* Begin ENTRIES PROVIDED *

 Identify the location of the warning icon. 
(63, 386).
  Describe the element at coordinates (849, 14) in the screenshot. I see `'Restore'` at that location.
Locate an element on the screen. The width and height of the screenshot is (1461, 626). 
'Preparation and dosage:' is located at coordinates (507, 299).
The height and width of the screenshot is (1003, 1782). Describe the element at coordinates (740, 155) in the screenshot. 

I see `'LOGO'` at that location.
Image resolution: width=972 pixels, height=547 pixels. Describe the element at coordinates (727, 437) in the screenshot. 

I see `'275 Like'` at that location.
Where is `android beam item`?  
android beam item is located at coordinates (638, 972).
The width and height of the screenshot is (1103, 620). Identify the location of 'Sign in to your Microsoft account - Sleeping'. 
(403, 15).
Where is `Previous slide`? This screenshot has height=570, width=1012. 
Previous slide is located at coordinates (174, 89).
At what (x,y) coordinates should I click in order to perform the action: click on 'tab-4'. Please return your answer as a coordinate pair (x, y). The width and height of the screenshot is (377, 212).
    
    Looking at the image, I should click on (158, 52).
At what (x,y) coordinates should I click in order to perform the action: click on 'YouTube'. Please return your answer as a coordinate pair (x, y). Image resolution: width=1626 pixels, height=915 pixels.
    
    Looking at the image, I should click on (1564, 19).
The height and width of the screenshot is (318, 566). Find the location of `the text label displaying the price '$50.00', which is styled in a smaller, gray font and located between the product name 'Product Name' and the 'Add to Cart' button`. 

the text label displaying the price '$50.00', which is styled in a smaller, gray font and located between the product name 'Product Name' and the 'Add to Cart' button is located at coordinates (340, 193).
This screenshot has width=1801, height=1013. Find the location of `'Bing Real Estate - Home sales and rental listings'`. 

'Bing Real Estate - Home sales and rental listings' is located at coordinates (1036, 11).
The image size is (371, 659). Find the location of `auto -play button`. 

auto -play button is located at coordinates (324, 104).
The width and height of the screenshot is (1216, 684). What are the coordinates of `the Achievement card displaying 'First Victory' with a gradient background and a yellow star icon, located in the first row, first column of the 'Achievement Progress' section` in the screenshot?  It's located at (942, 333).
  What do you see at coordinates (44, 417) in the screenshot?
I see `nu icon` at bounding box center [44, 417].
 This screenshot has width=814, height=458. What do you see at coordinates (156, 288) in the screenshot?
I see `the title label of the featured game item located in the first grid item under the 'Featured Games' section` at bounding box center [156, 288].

* End ENTRIES PROVIDED *

→ **INSTRUCTIONS FOR THE TASK**:
Could you copy all of the lines above word for word?

→ **TASK OUTPUT**:
 Identify the location of the warning icon. 
(63, 386).
  Describe the element at coordinates (849, 14) in the screenshot. I see `'Restore'` at that location.
Locate an element on the screen. The width and height of the screenshot is (1461, 626). 
'Preparation and dosage:' is located at coordinates (507, 299).
The height and width of the screenshot is (1003, 1782). Describe the element at coordinates (740, 155) in the screenshot. 

I see `'LOGO'` at that location.
Image resolution: width=972 pixels, height=547 pixels. Describe the element at coordinates (727, 437) in the screenshot. 

I see `'275 Like'` at that location.
Where is `android beam item`?  
android beam item is located at coordinates (638, 972).
The width and height of the screenshot is (1103, 620). Identify the location of 'Sign in to your Microsoft account - Sleeping'. 
(403, 15).
Where is `Previous slide`? This screenshot has height=570, width=1012. 
Previous slide is located at coordinates (174, 89).
At what (x,y) coordinates should I click in order to perform the action: click on 'tab-4'. Please return your answer as a coordinate pair (x, y). The width and height of the screenshot is (377, 212).
    
    Looking at the image, I should click on (158, 52).
At what (x,y) coordinates should I click in order to perform the action: click on 'YouTube'. Please return your answer as a coordinate pair (x, y). Image resolution: width=1626 pixels, height=915 pixels.
    
    Looking at the image, I should click on (1564, 19).
The height and width of the screenshot is (318, 566). Find the location of `the text label displaying the price '$50.00', which is styled in a smaller, gray font and located between the product name 'Product Name' and the 'Add to Cart' button`. 

the text label displaying the price '$50.00', which is styled in a smaller, gray font and located between the product name 'Product Name' and the 'Add to Cart' button is located at coordinates (340, 193).
This screenshot has width=1801, height=1013. Find the location of `'Bing Real Estate - Home sales and rental listings'`. 

'Bing Real Estate - Home sales and rental listings' is located at coordinates (1036, 11).
The image size is (371, 659). Find the location of `auto -play button`. 

auto -play button is located at coordinates (324, 104).
The width and height of the screenshot is (1216, 684). What are the coordinates of `the Achievement card displaying 'First Victory' with a gradient background and a yellow star icon, located in the first row, first column of the 'Achievement Progress' section` in the screenshot?  It's located at (942, 333).
  What do you see at coordinates (44, 417) in the screenshot?
I see `nu icon` at bounding box center [44, 417].
 This screenshot has width=814, height=458. What do you see at coordinates (156, 288) in the screenshot?
I see `the title label of the featured game item located in the first grid item under the 'Featured Games' section` at bounding box center [156, 288].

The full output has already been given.